ACTION ITEM - Copy the entire listing, down to the final line, exactly.

#### EXCERPTED DATA ####

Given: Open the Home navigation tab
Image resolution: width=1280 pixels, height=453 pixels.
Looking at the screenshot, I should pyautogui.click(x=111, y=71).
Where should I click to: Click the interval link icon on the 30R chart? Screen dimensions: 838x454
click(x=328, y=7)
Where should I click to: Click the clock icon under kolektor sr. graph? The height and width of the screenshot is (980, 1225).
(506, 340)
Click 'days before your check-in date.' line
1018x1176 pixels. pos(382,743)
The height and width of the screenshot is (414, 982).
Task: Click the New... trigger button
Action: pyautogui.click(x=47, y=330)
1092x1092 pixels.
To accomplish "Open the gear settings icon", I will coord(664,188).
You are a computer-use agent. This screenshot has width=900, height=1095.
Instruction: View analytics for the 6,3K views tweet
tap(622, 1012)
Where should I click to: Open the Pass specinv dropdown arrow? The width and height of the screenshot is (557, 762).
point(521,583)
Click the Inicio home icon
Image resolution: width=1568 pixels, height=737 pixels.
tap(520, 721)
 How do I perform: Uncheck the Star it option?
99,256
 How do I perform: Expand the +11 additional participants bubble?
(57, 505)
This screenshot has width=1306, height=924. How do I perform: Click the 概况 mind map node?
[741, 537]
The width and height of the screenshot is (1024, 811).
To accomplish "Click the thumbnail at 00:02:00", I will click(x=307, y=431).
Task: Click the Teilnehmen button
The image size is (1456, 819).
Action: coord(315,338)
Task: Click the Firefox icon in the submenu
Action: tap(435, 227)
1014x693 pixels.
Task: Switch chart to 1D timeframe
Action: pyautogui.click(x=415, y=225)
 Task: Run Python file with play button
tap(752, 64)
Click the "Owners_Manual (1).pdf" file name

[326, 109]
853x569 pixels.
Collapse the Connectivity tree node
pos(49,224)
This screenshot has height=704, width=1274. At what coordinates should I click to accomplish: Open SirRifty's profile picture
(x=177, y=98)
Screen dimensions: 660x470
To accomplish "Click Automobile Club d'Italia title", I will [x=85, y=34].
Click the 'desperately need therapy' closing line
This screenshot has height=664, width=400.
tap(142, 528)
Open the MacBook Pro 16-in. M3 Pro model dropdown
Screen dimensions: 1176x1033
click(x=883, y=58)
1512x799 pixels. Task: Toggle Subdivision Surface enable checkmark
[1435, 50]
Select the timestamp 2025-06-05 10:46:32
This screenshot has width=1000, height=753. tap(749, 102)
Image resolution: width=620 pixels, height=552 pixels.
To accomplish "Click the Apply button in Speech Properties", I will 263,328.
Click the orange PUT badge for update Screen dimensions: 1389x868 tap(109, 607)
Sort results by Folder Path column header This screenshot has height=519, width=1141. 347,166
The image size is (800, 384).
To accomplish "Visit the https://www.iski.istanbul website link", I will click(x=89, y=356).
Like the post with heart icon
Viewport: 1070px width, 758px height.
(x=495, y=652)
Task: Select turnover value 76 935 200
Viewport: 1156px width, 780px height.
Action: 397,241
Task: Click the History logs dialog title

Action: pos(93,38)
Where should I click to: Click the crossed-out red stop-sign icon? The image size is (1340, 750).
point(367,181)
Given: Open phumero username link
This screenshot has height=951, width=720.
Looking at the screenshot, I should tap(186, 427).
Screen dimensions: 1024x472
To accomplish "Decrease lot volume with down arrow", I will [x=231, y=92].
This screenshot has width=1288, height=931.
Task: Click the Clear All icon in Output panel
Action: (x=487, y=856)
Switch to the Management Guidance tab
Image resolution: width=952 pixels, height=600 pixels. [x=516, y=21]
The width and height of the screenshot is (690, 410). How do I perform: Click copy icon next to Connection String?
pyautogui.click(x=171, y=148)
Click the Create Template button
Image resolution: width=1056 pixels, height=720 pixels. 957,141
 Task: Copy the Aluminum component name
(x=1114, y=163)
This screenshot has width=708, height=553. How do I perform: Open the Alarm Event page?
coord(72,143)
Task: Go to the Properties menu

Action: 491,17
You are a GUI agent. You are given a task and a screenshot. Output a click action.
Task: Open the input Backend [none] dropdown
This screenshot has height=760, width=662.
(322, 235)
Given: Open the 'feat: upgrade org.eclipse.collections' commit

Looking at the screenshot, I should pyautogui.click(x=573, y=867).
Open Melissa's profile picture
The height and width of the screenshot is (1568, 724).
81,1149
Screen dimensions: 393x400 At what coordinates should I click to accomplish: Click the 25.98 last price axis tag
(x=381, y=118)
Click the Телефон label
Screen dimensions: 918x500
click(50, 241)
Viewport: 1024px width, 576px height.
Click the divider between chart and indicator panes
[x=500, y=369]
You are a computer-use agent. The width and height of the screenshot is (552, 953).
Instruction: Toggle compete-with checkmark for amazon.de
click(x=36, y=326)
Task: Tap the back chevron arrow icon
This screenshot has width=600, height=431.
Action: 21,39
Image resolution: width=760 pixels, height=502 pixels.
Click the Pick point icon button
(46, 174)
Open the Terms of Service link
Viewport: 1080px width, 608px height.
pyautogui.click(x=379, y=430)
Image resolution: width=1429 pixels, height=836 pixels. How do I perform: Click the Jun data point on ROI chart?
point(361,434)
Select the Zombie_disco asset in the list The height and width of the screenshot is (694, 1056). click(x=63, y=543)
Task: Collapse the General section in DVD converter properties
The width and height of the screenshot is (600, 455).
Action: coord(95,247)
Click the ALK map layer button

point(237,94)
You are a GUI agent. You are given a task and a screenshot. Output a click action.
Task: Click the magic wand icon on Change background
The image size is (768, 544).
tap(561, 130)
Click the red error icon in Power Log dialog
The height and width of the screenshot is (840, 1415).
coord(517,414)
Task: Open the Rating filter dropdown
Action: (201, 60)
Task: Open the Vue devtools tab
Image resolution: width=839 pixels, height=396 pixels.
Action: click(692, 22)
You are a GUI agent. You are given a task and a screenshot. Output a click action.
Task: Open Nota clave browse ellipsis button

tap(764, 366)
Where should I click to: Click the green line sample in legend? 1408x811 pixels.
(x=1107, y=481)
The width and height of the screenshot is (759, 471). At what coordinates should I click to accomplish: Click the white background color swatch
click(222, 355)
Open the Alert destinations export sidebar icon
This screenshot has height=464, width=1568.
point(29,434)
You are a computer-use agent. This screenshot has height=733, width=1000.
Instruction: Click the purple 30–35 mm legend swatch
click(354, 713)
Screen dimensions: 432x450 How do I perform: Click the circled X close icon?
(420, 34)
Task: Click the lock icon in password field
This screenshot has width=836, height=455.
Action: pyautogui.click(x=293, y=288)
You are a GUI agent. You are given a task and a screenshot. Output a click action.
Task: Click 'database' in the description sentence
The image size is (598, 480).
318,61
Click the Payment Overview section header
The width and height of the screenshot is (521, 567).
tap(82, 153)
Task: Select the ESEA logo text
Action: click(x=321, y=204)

####

SOLUTION TO THIS EXERCISE -
Given: Open the Home navigation tab
Image resolution: width=1280 pixels, height=453 pixels.
Looking at the screenshot, I should pyautogui.click(x=111, y=71).
Where should I click to: Click the interval link icon on the 30R chart? Screen dimensions: 838x454
click(x=328, y=7)
Where should I click to: Click the clock icon under kolektor sr. graph? The height and width of the screenshot is (980, 1225).
(506, 340)
Click 'days before your check-in date.' line
1018x1176 pixels. pos(382,743)
The height and width of the screenshot is (414, 982).
Task: Click the New... trigger button
Action: pyautogui.click(x=47, y=330)
1092x1092 pixels.
To accomplish "Open the gear settings icon", I will coord(664,188).
You are a computer-use agent. This screenshot has width=900, height=1095.
Instruction: View analytics for the 6,3K views tweet
tap(622, 1012)
Where should I click to: Open the Pass specinv dropdown arrow? The width and height of the screenshot is (557, 762).
point(521,583)
Click the Inicio home icon
Image resolution: width=1568 pixels, height=737 pixels.
tap(520, 721)
 How do I perform: Uncheck the Star it option?
99,256
 How do I perform: Expand the +11 additional participants bubble?
(57, 505)
This screenshot has width=1306, height=924. How do I perform: Click the 概况 mind map node?
[741, 537]
The width and height of the screenshot is (1024, 811).
To accomplish "Click the thumbnail at 00:02:00", I will click(x=307, y=431).
Task: Click the Teilnehmen button
The image size is (1456, 819).
Action: coord(315,338)
Task: Click the Firefox icon in the submenu
Action: tap(435, 227)
1014x693 pixels.
Task: Switch chart to 1D timeframe
Action: pyautogui.click(x=415, y=225)
 Task: Run Python file with play button
tap(752, 64)
Click the "Owners_Manual (1).pdf" file name

[326, 109]
853x569 pixels.
Collapse the Connectivity tree node
pos(49,224)
This screenshot has height=704, width=1274. At what coordinates should I click to accomplish: Open SirRifty's profile picture
(x=177, y=98)
Screen dimensions: 660x470
To accomplish "Click Automobile Club d'Italia title", I will [x=85, y=34].
Click the 'desperately need therapy' closing line
This screenshot has height=664, width=400.
tap(142, 528)
Open the MacBook Pro 16-in. M3 Pro model dropdown
Screen dimensions: 1176x1033
click(x=883, y=58)
1512x799 pixels. Task: Toggle Subdivision Surface enable checkmark
[1435, 50]
Select the timestamp 2025-06-05 10:46:32
This screenshot has width=1000, height=753. tap(749, 102)
Image resolution: width=620 pixels, height=552 pixels.
To accomplish "Click the Apply button in Speech Properties", I will 263,328.
Click the orange PUT badge for update Screen dimensions: 1389x868 tap(109, 607)
Sort results by Folder Path column header This screenshot has height=519, width=1141. 347,166
The image size is (800, 384).
To accomplish "Visit the https://www.iski.istanbul website link", I will click(x=89, y=356).
Like the post with heart icon
Viewport: 1070px width, 758px height.
(x=495, y=652)
Task: Select turnover value 76 935 200
Viewport: 1156px width, 780px height.
Action: 397,241
Task: Click the History logs dialog title

Action: pos(93,38)
Where should I click to: Click the crossed-out red stop-sign icon? The image size is (1340, 750).
point(367,181)
Given: Open phumero username link
This screenshot has height=951, width=720.
Looking at the screenshot, I should tap(186, 427).
Screen dimensions: 1024x472
To accomplish "Decrease lot volume with down arrow", I will [x=231, y=92].
This screenshot has width=1288, height=931.
Task: Click the Clear All icon in Output panel
Action: (x=487, y=856)
Switch to the Management Guidance tab
Image resolution: width=952 pixels, height=600 pixels. [x=516, y=21]
The width and height of the screenshot is (690, 410). How do I perform: Click copy icon next to Connection String?
pyautogui.click(x=171, y=148)
Click the Create Template button
Image resolution: width=1056 pixels, height=720 pixels. 957,141
 Task: Copy the Aluminum component name
(x=1114, y=163)
This screenshot has width=708, height=553. How do I perform: Open the Alarm Event page?
coord(72,143)
Task: Go to the Properties menu

Action: 491,17
You are a GUI agent. You are given a task and a screenshot. Output a click action.
Task: Open the input Backend [none] dropdown
This screenshot has height=760, width=662.
(322, 235)
Given: Open the 'feat: upgrade org.eclipse.collections' commit

Looking at the screenshot, I should pyautogui.click(x=573, y=867).
Open Melissa's profile picture
The height and width of the screenshot is (1568, 724).
81,1149
Screen dimensions: 393x400 At what coordinates should I click to accomplish: Click the 25.98 last price axis tag
(x=381, y=118)
Click the Телефон label
Screen dimensions: 918x500
click(50, 241)
Viewport: 1024px width, 576px height.
Click the divider between chart and indicator panes
[x=500, y=369]
You are a computer-use agent. The width and height of the screenshot is (552, 953).
Instruction: Toggle compete-with checkmark for amazon.de
click(x=36, y=326)
Task: Tap the back chevron arrow icon
This screenshot has width=600, height=431.
Action: 21,39
Image resolution: width=760 pixels, height=502 pixels.
Click the Pick point icon button
(46, 174)
Open the Terms of Service link
Viewport: 1080px width, 608px height.
pyautogui.click(x=379, y=430)
Image resolution: width=1429 pixels, height=836 pixels. How do I perform: Click the Jun data point on ROI chart?
point(361,434)
Select the Zombie_disco asset in the list The height and width of the screenshot is (694, 1056). click(x=63, y=543)
Task: Collapse the General section in DVD converter properties
The width and height of the screenshot is (600, 455).
Action: coord(95,247)
Click the ALK map layer button

point(237,94)
You are a GUI agent. You are given a task and a screenshot. Output a click action.
Task: Click the magic wand icon on Change background
The image size is (768, 544).
tap(561, 130)
Click the red error icon in Power Log dialog
The height and width of the screenshot is (840, 1415).
coord(517,414)
Task: Open the Rating filter dropdown
Action: (201, 60)
Task: Open the Vue devtools tab
Image resolution: width=839 pixels, height=396 pixels.
Action: click(692, 22)
You are a GUI agent. You are given a task and a screenshot. Output a click action.
Task: Open Nota clave browse ellipsis button

tap(764, 366)
Where should I click to: Click the green line sample in legend? 1408x811 pixels.
(x=1107, y=481)
The width and height of the screenshot is (759, 471). At what coordinates should I click to accomplish: Click the white background color swatch
click(222, 355)
Open the Alert destinations export sidebar icon
This screenshot has height=464, width=1568.
point(29,434)
You are a computer-use agent. This screenshot has height=733, width=1000.
Instruction: Click the purple 30–35 mm legend swatch
click(354, 713)
Screen dimensions: 432x450 How do I perform: Click the circled X close icon?
(420, 34)
Task: Click the lock icon in password field
This screenshot has width=836, height=455.
Action: pyautogui.click(x=293, y=288)
You are a GUI agent. You are given a task and a screenshot. Output a click action.
Task: Click 'database' in the description sentence
The image size is (598, 480).
318,61
Click the Payment Overview section header
The width and height of the screenshot is (521, 567).
tap(82, 153)
Task: Select the ESEA logo text
Action: click(x=321, y=204)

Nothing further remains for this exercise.